Why is that bad?
So the idea with SMT is that most of the time, lots of the execution units are unused because the thread a) isn't using them at all (e.g. a process to do encryption won't use the floating point units) and/or b) can't use them all because of how the program's written (for example, if I say 'load a random memory address, then add it to a register, then load another random memory address, then add it, etc' I'm going to be spending most of my time waiting for memory to be loaded.
SMT basically means that you run another program at the same time, so even if the encryption process can't use the floating point units, maybe there's another process that we can schedule that will.
However, imagine my encryption process can use 6 of the 8 arithmetic units. If I have 2 encryption processes scheduled on the same core, I have demand for 12 when there are only 8. So now I have contention for resources, and I won't see a speedup from using SMT.
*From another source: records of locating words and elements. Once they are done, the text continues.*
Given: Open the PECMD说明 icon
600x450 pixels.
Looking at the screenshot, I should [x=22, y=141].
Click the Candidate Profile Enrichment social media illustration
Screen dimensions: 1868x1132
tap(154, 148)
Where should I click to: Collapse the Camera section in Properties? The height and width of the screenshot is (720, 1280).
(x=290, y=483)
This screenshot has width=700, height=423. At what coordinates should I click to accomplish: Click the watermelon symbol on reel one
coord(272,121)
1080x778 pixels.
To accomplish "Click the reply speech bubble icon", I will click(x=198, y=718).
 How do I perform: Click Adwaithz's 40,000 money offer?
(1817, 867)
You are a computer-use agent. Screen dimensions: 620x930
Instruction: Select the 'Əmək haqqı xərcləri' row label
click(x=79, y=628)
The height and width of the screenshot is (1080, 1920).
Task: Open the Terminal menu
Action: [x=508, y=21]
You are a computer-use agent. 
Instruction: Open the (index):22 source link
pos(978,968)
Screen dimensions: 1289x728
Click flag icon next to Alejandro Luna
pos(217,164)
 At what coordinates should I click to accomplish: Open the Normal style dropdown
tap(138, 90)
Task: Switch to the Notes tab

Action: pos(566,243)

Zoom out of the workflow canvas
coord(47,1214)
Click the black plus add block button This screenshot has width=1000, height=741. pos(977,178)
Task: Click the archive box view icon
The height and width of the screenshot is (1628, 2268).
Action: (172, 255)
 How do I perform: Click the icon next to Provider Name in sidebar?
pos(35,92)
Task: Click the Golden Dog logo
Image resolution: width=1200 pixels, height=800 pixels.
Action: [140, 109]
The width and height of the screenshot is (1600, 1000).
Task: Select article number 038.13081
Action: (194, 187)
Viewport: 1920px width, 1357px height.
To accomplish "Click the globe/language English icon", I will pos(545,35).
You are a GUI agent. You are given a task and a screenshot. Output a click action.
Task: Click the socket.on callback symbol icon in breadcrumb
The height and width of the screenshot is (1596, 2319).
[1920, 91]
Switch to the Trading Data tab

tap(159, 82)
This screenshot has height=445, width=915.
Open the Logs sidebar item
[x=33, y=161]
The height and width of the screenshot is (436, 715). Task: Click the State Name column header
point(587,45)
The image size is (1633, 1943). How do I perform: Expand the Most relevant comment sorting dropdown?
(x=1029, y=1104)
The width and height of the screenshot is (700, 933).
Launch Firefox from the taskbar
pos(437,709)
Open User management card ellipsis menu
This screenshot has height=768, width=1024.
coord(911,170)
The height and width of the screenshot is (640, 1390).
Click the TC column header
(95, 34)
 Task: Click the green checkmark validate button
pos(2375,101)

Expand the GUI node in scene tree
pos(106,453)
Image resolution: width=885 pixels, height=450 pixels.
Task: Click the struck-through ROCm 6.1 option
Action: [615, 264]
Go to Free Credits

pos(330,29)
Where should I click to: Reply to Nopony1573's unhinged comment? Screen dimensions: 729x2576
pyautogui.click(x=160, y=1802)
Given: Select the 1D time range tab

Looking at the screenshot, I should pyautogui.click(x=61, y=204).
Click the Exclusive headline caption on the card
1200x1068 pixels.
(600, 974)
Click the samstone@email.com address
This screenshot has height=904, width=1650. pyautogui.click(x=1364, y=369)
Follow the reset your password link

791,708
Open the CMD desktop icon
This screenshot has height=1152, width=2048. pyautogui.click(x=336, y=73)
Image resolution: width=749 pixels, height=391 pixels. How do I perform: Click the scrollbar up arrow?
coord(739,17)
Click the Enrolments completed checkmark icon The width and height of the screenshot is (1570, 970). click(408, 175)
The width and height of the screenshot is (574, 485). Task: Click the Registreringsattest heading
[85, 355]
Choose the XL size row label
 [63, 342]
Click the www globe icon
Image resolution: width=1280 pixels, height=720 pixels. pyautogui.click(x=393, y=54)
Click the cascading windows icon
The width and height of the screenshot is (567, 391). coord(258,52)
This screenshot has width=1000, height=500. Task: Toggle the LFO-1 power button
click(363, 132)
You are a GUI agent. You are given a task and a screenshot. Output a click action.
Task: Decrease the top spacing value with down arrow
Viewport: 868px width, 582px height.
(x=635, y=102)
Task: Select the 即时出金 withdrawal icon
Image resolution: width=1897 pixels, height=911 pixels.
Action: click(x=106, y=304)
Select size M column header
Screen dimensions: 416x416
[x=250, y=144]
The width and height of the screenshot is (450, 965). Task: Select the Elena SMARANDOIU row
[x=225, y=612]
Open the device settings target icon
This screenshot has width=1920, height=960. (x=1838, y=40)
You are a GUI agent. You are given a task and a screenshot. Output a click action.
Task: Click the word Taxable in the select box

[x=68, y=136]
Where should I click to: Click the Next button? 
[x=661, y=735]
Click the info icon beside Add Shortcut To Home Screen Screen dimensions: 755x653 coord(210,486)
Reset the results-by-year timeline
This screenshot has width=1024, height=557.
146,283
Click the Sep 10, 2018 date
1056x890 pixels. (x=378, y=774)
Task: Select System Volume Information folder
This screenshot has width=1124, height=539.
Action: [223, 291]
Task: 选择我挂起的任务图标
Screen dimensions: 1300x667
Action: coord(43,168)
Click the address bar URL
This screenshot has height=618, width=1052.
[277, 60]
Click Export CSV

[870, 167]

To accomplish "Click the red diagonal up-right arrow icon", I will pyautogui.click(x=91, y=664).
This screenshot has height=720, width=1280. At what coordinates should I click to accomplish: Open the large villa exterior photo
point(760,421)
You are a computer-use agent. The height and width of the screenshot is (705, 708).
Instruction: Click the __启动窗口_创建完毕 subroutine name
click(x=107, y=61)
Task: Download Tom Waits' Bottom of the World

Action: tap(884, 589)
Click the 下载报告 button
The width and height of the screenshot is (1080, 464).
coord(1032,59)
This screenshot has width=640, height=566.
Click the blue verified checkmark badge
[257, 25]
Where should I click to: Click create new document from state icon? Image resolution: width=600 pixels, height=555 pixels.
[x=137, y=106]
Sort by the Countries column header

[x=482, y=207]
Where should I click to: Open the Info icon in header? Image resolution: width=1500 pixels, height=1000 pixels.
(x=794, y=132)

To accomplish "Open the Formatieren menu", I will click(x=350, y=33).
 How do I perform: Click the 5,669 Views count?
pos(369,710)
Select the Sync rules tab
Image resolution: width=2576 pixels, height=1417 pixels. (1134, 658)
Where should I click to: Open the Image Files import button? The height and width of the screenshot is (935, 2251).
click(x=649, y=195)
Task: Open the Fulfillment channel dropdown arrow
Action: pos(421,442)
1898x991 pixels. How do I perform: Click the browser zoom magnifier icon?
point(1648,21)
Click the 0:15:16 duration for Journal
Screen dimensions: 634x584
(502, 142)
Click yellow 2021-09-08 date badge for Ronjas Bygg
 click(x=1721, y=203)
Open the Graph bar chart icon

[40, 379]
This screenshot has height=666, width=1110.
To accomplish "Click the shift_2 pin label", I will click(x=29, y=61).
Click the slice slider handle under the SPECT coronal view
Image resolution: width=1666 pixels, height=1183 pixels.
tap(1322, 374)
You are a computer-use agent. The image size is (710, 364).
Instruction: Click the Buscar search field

Other comments mention registers and not execution units: I'm suspicious of this, since modern processors have many registers (for Skylake, 250+) which they remap between aggressively as part of pipelining. Maybe this is different for the SIMD units.
That said, I haven't looked at this stuff since university so could well be wrong on the execution unit vs register comparison.
Here's a simplified block diagram of a Skylake core: https://en.wikichip.org/wiki/intel/microarchitectures/skylak...
RISC will perform about the same and you can hyperthread one fine.
So I guessing GP meant there's going to be contention for those registers, and thus no speedup?